The reservoir fluid, for example oil, then may flow freely into the
well.
[0004] To attain a best possible perforation, it is desirable to
perforate the well while underbalanced, i.e. the pressure in the
well is less than the reservoir pressure during the perforation
operation. When perforating an underbalanced well, and immediately
after the perforation, the well fluid will flush particles and slag
formed during the perforation into the casing. This prevents the
perforation and the formation adjacent to the casing from being
blocked by said particles. For the same reason it is desirable that
the entire reservoir zone be perforated simultaneously.

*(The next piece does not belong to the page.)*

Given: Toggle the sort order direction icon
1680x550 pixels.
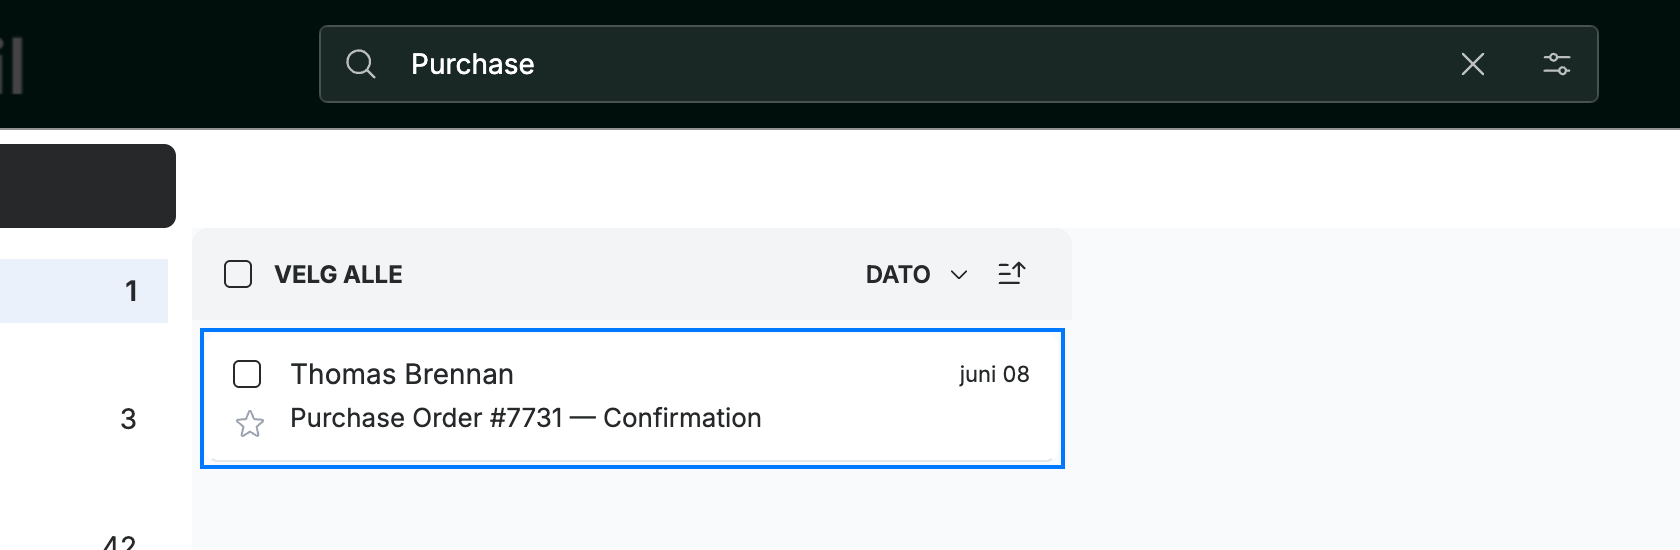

[0005] During operations in a pressurized well, and according to an
ordinary requirement, at least two barriers arranged to prevent
unwanted outflow from the well must exist at all times. Thus a
safety valve, a so-called well safety valve (WSV), is positioned
down in the well in addition to the wellhead valves already
existing at the wellhead.
[0006] During lock-in of long tools in a well, typically a
perforation gun, the tool may extend through the wellhead valves
while the sluice opening still is open. During such operations, the
well safety valve constitutes the only barrier between the well and
the atmosphere. Should the perforation gun be dropped during
sluicing, it may damage the well safety valve, thus further
removing a barrier.
[0007] According to the prior art, so-called snubbing is used to
lock-in long tools while the well safety valve is closed. Snubbing
operations should be familiar to a specialist and are therefore not
described in further detail. During snubbing operations, there is
sometimes deviation from the requirement of at least two barriers
between the reservoir and the atmosphere, the well safety valve
providing the only barrier.
[0008] It is known to place devices in the well above the well
safety valve for the purpose of protecting the well safety valve
against falling objects. The devices may comprise closing
mechanisms arranged to constitute an additional barrier. The
applicant is not aware of devices of this type being used in active
wells.
[0009] It is also known to install an additional well safety valve
in the well above the primary well safety valve. This additional
valve constitutes a backup valve to the primary well safety
valve.
[0010] Both of the latter solutions are vulnerable and may be
damaged by objects falling at high velocity.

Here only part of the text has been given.